Grandpa and I just returned from New York City and blitzing Broadway musicals. The musical, “Big Fish,” just opened in previews and we saw the second performance of this big Broadway play with its big Broadway message. I predict it will win Tonys—lots of them. This Grandma recommends taking grandchildren to “Pippin” and “Matilda” and sitting as close to the stage as possible (little grandchildren have more ability to sit through a Broadway play sitting up close and do get them the free booster seats in the theatre). Two musicals, “Kinky Boots,” and “Big Fish,” were phenomenal for adults to see. All four, though, had themes which included parent and child relationships, poignant and emotional.
Not to spoil anything for you, as you should see all four musicals if you are able, on Broadway or as they come to your community, it seems Broadway is focused on themes about relationships and family, especially about discovering the value of the family relationship too late, or almost too late, and about things left unsaid to loved ones that should be said. All four musicals brought tears to this Grandma’s eyes, and brought the idea for this day’s missive.

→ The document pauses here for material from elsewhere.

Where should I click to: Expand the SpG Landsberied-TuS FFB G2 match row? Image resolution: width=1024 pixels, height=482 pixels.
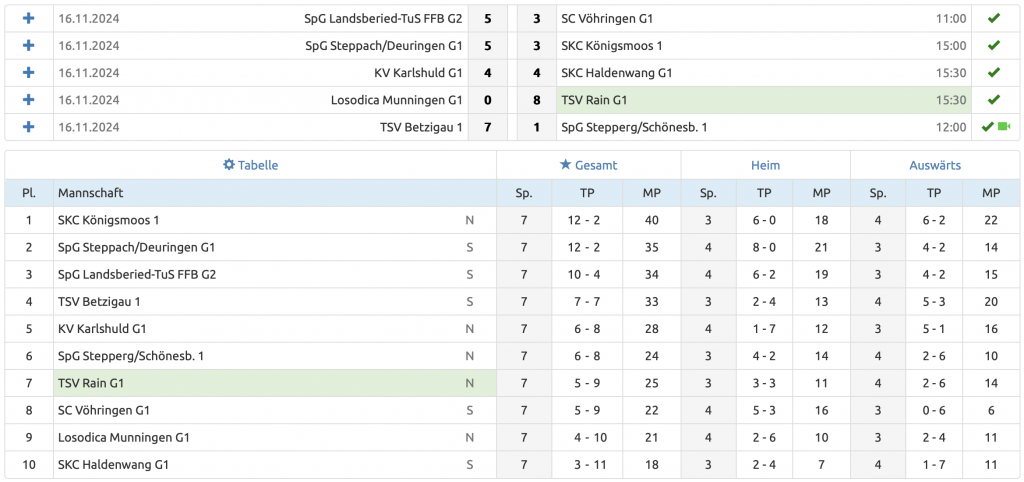coord(29,18)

We all live our lives daily, go about our routines, and do not have in the forefront thoughts about those important to us and important to our lives. It seems that when we are waiting for a loved one to die, we have all the time in the world to then think about those important to us and important to our lives. I guess one must be of long years and have waited for loved ones to die to understand.
Sometimes we have enough time to finally tell our loved one how much they mean to us. Sometimes we don’t. Sometimes we just let Hallmark speak for us in our birthday, anniversary, and Mother’s Day and Father’s Day cards. When a dear aunt was diagnosed with terminal cancer, I wrote her a letter about memories of good times and how much she meant to me. My uncle said she read it every day until she died. When my mother was dying, I was able to tell her in person about the strength she had and how much I appreciated that she had also made me strong to withstand life’s adversities. A best friend suddenly died of a heart attack before I could tell him how much I cherished our long friendship. My father died in a coma before I could tell him in person how much I appreciated him and loved him. I was told that hearing is the last to go. Maybe he did hear me . . . .
This Grandma suggests more. Please consider telling those you love them how much they mean to you in your own words. Write a personal letter about happy times and happy memories and enclose it with the Hallmark card. Make a small photo album or scrapbook with captioned pictures that spark good and loving memories. Tell them how they have touched your life and brought it fullness and what you have learned by having the loved one in your life. These will be cherished by those you love. Don’t wait until. . . .
And go to Broadway this season to see the musicals above. Then, you surely will have the motivation to act before it is too late.